BEGIN

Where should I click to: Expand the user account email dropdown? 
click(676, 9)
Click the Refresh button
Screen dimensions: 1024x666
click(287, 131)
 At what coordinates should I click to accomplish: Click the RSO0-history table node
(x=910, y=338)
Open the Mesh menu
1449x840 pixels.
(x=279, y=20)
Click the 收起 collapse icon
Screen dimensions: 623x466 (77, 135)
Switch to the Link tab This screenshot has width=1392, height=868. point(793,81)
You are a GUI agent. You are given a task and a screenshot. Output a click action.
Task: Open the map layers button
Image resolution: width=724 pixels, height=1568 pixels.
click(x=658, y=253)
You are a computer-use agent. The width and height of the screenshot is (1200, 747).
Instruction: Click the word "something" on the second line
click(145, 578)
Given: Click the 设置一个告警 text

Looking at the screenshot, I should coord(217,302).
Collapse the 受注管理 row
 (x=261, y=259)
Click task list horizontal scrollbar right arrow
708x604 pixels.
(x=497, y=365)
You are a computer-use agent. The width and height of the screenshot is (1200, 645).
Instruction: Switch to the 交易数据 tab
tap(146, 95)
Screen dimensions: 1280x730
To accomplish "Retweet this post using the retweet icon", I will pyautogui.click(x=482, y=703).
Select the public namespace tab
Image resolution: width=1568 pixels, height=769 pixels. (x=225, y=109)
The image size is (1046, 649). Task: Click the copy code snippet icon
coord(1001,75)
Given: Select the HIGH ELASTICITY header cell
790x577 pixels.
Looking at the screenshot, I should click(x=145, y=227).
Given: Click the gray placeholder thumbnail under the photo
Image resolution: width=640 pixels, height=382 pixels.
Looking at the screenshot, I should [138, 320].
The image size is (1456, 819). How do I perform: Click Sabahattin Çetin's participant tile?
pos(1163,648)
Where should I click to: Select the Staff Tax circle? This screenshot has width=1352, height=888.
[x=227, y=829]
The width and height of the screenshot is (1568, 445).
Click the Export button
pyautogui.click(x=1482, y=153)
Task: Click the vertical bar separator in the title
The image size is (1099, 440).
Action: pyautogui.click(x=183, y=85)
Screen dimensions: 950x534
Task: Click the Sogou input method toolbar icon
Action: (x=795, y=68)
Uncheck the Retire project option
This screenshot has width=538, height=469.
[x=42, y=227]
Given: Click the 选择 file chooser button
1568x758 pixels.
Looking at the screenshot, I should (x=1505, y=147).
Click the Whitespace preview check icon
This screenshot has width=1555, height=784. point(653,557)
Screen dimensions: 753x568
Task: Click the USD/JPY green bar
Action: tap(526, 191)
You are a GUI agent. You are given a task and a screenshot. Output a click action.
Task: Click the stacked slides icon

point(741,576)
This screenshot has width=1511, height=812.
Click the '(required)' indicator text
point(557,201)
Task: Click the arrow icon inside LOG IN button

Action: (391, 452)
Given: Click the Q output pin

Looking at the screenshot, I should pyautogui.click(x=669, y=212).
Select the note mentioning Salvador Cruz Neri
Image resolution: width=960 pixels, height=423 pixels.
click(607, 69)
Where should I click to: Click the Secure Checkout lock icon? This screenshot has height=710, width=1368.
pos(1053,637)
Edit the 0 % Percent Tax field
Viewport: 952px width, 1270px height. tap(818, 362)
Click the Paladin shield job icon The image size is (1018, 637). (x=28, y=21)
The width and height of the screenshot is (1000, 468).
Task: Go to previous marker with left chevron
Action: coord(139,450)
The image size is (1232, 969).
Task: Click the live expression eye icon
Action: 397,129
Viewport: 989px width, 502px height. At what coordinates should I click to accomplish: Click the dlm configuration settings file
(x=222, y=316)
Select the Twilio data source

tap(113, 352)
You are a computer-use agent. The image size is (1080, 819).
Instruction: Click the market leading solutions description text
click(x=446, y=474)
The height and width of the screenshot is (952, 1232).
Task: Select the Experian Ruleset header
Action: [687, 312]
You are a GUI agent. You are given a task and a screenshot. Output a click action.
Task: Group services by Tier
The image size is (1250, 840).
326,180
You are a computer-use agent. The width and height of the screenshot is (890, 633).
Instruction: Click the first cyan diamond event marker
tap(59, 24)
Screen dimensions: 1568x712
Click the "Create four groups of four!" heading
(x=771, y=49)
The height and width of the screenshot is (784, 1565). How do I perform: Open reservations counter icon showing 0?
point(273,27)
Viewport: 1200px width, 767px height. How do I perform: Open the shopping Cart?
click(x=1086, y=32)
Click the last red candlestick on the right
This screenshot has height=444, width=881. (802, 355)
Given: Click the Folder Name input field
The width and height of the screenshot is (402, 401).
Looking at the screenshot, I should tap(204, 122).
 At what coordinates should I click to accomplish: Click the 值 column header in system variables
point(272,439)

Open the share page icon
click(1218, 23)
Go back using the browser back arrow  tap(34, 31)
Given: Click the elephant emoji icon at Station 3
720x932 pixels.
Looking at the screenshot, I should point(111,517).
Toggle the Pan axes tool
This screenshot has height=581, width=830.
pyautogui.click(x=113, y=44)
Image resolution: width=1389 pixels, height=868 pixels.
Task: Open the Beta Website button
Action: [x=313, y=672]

END

• [To do] Rewrite the lines from the one containing "Task: Click the arrow" through the one containing "Viewport: 952px width, 1270px", changing "Secure Checkout" to "Secure Payment" and leaving everything else unchanged.

• [Worked solution]
Task: Click the arrow icon inside LOG IN button

Action: (391, 452)
Given: Click the Q output pin

Looking at the screenshot, I should pyautogui.click(x=669, y=212).
Select the note mentioning Salvador Cruz Neri
Image resolution: width=960 pixels, height=423 pixels.
click(607, 69)
Where should I click to: Click the Secure Payment lock icon? This screenshot has height=710, width=1368.
pos(1053,637)
Edit the 0 % Percent Tax field
Viewport: 952px width, 1270px height. tap(818, 362)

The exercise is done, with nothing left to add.